What the task asks: Without omitting anything, copy the data exactly.

(Saved entries)
------------

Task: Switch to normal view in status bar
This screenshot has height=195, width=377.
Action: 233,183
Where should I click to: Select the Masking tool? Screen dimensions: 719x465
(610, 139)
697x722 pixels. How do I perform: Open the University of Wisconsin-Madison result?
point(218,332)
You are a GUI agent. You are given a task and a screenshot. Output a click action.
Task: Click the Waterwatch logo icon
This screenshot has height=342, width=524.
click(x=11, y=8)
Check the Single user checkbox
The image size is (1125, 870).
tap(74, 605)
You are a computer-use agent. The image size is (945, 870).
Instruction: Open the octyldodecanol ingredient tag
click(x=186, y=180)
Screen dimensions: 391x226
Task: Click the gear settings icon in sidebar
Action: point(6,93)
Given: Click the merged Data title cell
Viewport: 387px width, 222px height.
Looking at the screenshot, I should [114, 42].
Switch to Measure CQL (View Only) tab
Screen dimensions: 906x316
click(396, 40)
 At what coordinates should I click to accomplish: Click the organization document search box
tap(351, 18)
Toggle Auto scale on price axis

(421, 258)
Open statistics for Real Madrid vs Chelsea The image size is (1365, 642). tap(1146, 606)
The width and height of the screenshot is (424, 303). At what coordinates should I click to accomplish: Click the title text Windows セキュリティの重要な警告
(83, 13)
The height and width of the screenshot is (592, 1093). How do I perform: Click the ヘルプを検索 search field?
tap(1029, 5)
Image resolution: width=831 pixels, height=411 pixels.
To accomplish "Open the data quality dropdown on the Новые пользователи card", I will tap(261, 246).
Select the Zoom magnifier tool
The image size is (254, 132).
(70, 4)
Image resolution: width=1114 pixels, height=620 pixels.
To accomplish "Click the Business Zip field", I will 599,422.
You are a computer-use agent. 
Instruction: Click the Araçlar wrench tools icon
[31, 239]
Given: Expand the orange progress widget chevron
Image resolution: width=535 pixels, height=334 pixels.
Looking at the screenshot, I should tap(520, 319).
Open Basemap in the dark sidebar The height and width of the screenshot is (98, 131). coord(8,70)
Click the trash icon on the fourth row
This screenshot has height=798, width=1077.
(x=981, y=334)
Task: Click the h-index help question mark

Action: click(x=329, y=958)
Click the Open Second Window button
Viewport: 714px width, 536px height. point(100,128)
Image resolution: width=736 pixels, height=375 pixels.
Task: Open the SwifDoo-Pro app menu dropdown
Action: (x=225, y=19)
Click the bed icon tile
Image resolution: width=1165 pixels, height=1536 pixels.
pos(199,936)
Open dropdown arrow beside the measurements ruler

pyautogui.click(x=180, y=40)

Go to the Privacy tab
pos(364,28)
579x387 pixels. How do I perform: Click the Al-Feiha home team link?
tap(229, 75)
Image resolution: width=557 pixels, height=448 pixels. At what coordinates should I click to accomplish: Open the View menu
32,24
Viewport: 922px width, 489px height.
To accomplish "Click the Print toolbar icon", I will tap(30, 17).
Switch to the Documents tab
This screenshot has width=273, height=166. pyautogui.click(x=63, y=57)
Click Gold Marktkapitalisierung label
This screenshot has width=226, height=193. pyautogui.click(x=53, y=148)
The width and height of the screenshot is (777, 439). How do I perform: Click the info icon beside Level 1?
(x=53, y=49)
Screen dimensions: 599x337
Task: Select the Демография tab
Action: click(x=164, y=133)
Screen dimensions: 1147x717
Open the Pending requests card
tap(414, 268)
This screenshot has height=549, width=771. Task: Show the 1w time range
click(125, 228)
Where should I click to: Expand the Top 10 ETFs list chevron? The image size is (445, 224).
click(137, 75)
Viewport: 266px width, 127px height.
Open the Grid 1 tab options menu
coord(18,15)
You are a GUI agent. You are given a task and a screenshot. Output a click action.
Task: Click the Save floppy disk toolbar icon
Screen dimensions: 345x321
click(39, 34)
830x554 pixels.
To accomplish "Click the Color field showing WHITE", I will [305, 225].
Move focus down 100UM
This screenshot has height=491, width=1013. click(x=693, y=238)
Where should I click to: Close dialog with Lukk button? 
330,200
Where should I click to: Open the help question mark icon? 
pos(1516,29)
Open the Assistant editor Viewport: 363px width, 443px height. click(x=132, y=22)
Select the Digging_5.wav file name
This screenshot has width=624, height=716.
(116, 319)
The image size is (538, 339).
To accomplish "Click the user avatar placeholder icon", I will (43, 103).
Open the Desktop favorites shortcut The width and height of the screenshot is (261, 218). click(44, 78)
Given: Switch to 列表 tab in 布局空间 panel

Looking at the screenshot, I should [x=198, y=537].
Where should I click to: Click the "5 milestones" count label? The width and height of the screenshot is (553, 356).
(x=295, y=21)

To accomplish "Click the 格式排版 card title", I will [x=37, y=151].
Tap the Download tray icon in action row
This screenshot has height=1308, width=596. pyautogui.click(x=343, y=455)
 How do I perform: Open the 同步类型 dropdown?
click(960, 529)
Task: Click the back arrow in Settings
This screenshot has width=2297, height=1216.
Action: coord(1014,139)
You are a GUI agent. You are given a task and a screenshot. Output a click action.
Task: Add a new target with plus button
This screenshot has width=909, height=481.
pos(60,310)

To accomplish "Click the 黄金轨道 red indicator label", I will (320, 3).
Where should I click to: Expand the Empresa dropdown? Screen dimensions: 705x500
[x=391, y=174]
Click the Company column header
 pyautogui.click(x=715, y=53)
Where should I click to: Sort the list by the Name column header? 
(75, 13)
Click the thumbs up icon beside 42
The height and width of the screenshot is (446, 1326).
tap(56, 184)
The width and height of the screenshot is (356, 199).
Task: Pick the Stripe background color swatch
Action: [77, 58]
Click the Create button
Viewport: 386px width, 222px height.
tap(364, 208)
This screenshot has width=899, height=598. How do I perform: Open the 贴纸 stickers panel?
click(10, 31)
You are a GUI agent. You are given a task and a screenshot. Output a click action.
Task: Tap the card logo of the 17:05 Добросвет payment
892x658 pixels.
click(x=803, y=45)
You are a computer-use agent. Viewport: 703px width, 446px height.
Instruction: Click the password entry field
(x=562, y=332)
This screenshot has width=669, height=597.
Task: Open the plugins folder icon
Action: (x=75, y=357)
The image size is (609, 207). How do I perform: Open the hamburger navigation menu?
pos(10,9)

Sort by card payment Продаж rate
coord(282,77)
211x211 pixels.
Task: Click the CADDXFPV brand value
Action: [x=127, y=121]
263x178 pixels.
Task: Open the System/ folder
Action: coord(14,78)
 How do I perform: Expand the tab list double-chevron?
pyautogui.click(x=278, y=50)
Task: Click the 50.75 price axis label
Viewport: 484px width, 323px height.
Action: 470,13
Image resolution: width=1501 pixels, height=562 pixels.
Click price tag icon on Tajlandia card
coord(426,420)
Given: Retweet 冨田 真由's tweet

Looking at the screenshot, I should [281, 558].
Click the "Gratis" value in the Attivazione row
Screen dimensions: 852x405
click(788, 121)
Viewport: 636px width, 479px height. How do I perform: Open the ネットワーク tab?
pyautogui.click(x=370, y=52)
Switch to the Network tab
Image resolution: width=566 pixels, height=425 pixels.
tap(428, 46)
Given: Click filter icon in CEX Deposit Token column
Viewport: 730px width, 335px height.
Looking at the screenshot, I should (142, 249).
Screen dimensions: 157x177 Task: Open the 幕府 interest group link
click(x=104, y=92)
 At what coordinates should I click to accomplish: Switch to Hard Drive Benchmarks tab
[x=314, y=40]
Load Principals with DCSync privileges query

------------

Finished exercise:
Task: Switch to normal view in status bar
This screenshot has height=195, width=377.
Action: 233,183
Where should I click to: Select the Masking tool? Screen dimensions: 719x465
(610, 139)
697x722 pixels. How do I perform: Open the University of Wisconsin-Madison result?
point(218,332)
You are a GUI agent. You are given a task and a screenshot. Output a click action.
Task: Click the Waterwatch logo icon
This screenshot has height=342, width=524.
click(x=11, y=8)
Check the Single user checkbox
The image size is (1125, 870).
tap(74, 605)
You are a computer-use agent. The image size is (945, 870).
Instruction: Open the octyldodecanol ingredient tag
click(x=186, y=180)
Screen dimensions: 391x226
Task: Click the gear settings icon in sidebar
Action: point(6,93)
Given: Click the merged Data title cell
Viewport: 387px width, 222px height.
Looking at the screenshot, I should [114, 42].
Switch to Measure CQL (View Only) tab
Screen dimensions: 906x316
click(396, 40)
 At what coordinates should I click to accomplish: Click the organization document search box
tap(351, 18)
Toggle Auto scale on price axis

(421, 258)
Open statistics for Real Madrid vs Chelsea The image size is (1365, 642). tap(1146, 606)
The width and height of the screenshot is (424, 303). At what coordinates should I click to accomplish: Click the title text Windows セキュリティの重要な警告
(83, 13)
The height and width of the screenshot is (592, 1093). How do I perform: Click the ヘルプを検索 search field?
tap(1029, 5)
Image resolution: width=831 pixels, height=411 pixels.
To accomplish "Open the data quality dropdown on the Новые пользователи card", I will tap(261, 246).
Select the Zoom magnifier tool
The image size is (254, 132).
(70, 4)
Image resolution: width=1114 pixels, height=620 pixels.
To accomplish "Click the Business Zip field", I will 599,422.
You are a computer-use agent. 
Instruction: Click the Araçlar wrench tools icon
[31, 239]
Given: Expand the orange progress widget chevron
Image resolution: width=535 pixels, height=334 pixels.
Looking at the screenshot, I should tap(520, 319).
Open Basemap in the dark sidebar The height and width of the screenshot is (98, 131). coord(8,70)
Click the trash icon on the fourth row
This screenshot has height=798, width=1077.
(x=981, y=334)
Task: Click the h-index help question mark

Action: click(x=329, y=958)
Click the Open Second Window button
Viewport: 714px width, 536px height. point(100,128)
Image resolution: width=736 pixels, height=375 pixels.
Task: Open the SwifDoo-Pro app menu dropdown
Action: (x=225, y=19)
Click the bed icon tile
Image resolution: width=1165 pixels, height=1536 pixels.
pos(199,936)
Open dropdown arrow beside the measurements ruler

pyautogui.click(x=180, y=40)

Go to the Privacy tab
pos(364,28)
579x387 pixels. How do I perform: Click the Al-Feiha home team link?
tap(229, 75)
Image resolution: width=557 pixels, height=448 pixels. At what coordinates should I click to accomplish: Open the View menu
32,24
Viewport: 922px width, 489px height.
To accomplish "Click the Print toolbar icon", I will tap(30, 17).
Switch to the Documents tab
This screenshot has width=273, height=166. pyautogui.click(x=63, y=57)
Click Gold Marktkapitalisierung label
This screenshot has width=226, height=193. pyautogui.click(x=53, y=148)
The width and height of the screenshot is (777, 439). How do I perform: Click the info icon beside Level 1?
(x=53, y=49)
Screen dimensions: 599x337
Task: Select the Демография tab
Action: click(x=164, y=133)
Screen dimensions: 1147x717
Open the Pending requests card
tap(414, 268)
This screenshot has height=549, width=771. Task: Show the 1w time range
click(125, 228)
Where should I click to: Expand the Top 10 ETFs list chevron? The image size is (445, 224).
click(137, 75)
Viewport: 266px width, 127px height.
Open the Grid 1 tab options menu
coord(18,15)
You are a GUI agent. You are given a task and a screenshot. Output a click action.
Task: Click the Save floppy disk toolbar icon
Screen dimensions: 345x321
click(39, 34)
830x554 pixels.
To accomplish "Click the Color field showing WHITE", I will [305, 225].
Move focus down 100UM
This screenshot has height=491, width=1013. click(x=693, y=238)
Where should I click to: Close dialog with Lukk button? 
330,200
Where should I click to: Open the help question mark icon? 
pos(1516,29)
Open the Assistant editor Viewport: 363px width, 443px height. click(x=132, y=22)
Select the Digging_5.wav file name
This screenshot has width=624, height=716.
(116, 319)
The image size is (538, 339).
To accomplish "Click the user avatar placeholder icon", I will (43, 103).
Open the Desktop favorites shortcut The width and height of the screenshot is (261, 218). click(44, 78)
Given: Switch to 列表 tab in 布局空间 panel

Looking at the screenshot, I should [x=198, y=537].
Where should I click to: Click the "5 milestones" count label? The width and height of the screenshot is (553, 356).
(x=295, y=21)

To accomplish "Click the 格式排版 card title", I will [x=37, y=151].
Tap the Download tray icon in action row
This screenshot has height=1308, width=596. pyautogui.click(x=343, y=455)
 How do I perform: Open the 同步类型 dropdown?
click(960, 529)
Task: Click the back arrow in Settings
This screenshot has width=2297, height=1216.
Action: coord(1014,139)
You are a GUI agent. You are given a task and a screenshot. Output a click action.
Task: Add a new target with plus button
This screenshot has width=909, height=481.
pos(60,310)

To accomplish "Click the 黄金轨道 red indicator label", I will (320, 3).
Where should I click to: Expand the Empresa dropdown? Screen dimensions: 705x500
[x=391, y=174]
Click the Company column header
 pyautogui.click(x=715, y=53)
Where should I click to: Sort the list by the Name column header? 
(75, 13)
Click the thumbs up icon beside 42
The height and width of the screenshot is (446, 1326).
tap(56, 184)
The width and height of the screenshot is (356, 199).
Task: Pick the Stripe background color swatch
Action: [77, 58]
Click the Create button
Viewport: 386px width, 222px height.
tap(364, 208)
This screenshot has width=899, height=598. How do I perform: Open the 贴纸 stickers panel?
click(10, 31)
You are a GUI agent. You are given a task and a screenshot. Output a click action.
Task: Tap the card logo of the 17:05 Добросвет payment
892x658 pixels.
click(x=803, y=45)
You are a computer-use agent. Viewport: 703px width, 446px height.
Instruction: Click the password entry field
(x=562, y=332)
This screenshot has width=669, height=597.
Task: Open the plugins folder icon
Action: (x=75, y=357)
The image size is (609, 207). How do I perform: Open the hamburger navigation menu?
pos(10,9)

Sort by card payment Продаж rate
coord(282,77)
211x211 pixels.
Task: Click the CADDXFPV brand value
Action: [x=127, y=121]
263x178 pixels.
Task: Open the System/ folder
Action: coord(14,78)
 How do I perform: Expand the tab list double-chevron?
pyautogui.click(x=278, y=50)
Task: Click the 50.75 price axis label
Viewport: 484px width, 323px height.
Action: 470,13
Image resolution: width=1501 pixels, height=562 pixels.
Click price tag icon on Tajlandia card
coord(426,420)
Given: Retweet 冨田 真由's tweet

Looking at the screenshot, I should [281, 558].
Click the "Gratis" value in the Attivazione row
Screen dimensions: 852x405
click(788, 121)
Viewport: 636px width, 479px height. How do I perform: Open the ネットワーク tab?
pyautogui.click(x=370, y=52)
Switch to the Network tab
Image resolution: width=566 pixels, height=425 pixels.
tap(428, 46)
Given: Click filter icon in CEX Deposit Token column
Viewport: 730px width, 335px height.
Looking at the screenshot, I should (142, 249).
Screen dimensions: 157x177 Task: Open the 幕府 interest group link
click(x=104, y=92)
 At what coordinates should I click to accomplish: Switch to Hard Drive Benchmarks tab
[x=314, y=40]
Load Principals with DCSync privileges query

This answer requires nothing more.